= Beginning of Section =

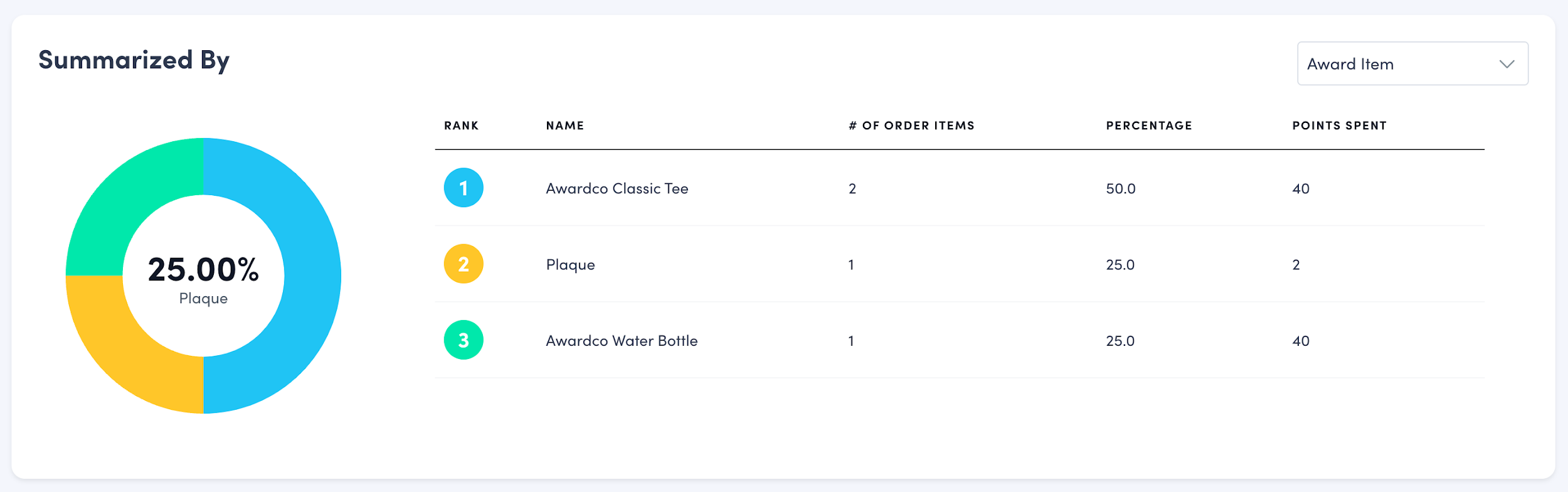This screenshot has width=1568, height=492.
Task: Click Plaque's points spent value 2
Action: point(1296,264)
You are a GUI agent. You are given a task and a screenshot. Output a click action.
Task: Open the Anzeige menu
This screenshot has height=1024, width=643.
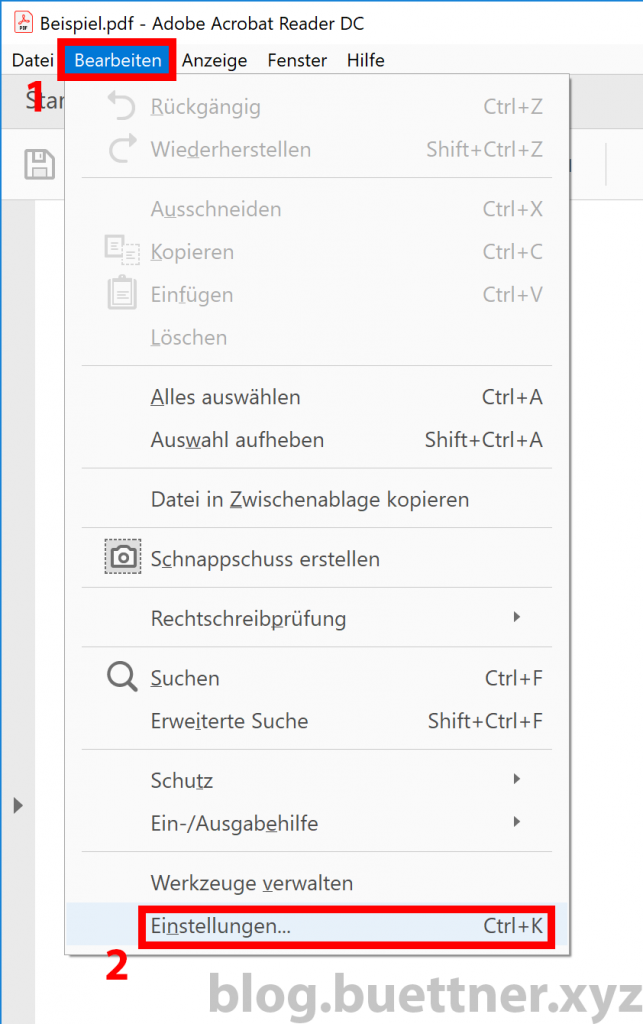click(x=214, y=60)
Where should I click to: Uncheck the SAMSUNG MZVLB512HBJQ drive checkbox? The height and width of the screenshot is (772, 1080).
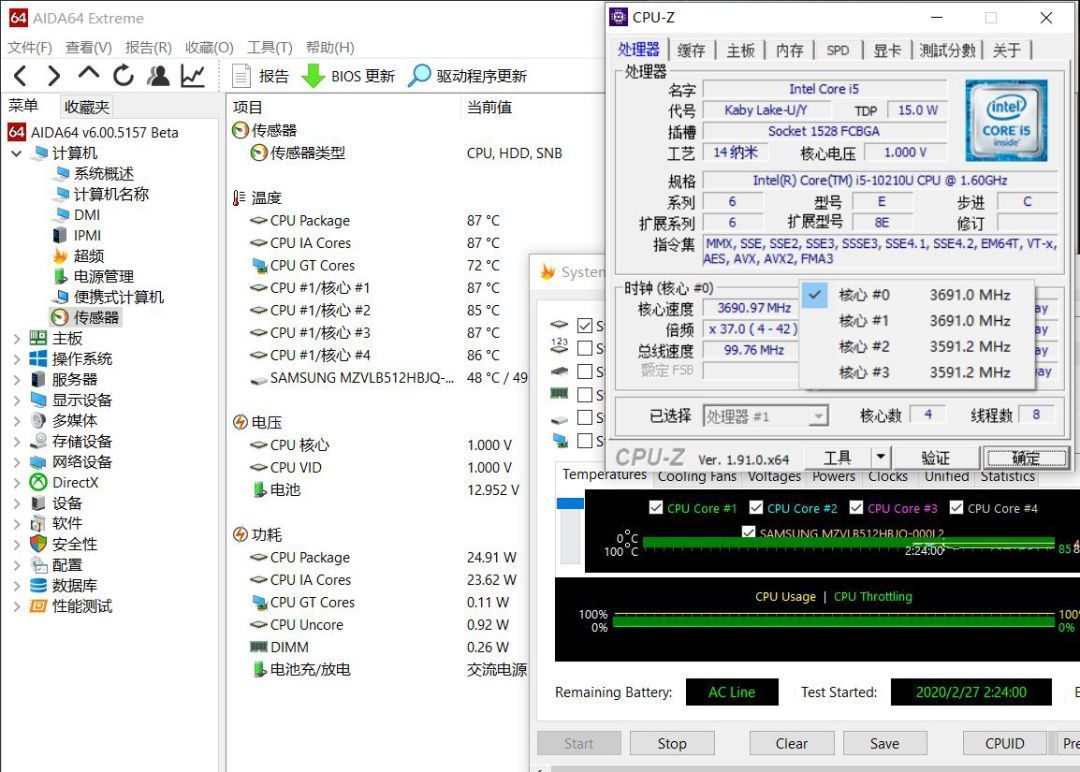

= End of Section =

Instructions for the task: Everything from the line with "Task: Open the Anzeige menu" through the final line of the records above should be written out exactly, minus the pictures.

Written solution:
Task: Open the Anzeige menu
This screenshot has height=1024, width=643.
click(x=214, y=60)
Where should I click to: Uncheck the SAMSUNG MZVLB512HBJQ drive checkbox? The height and width of the screenshot is (772, 1080).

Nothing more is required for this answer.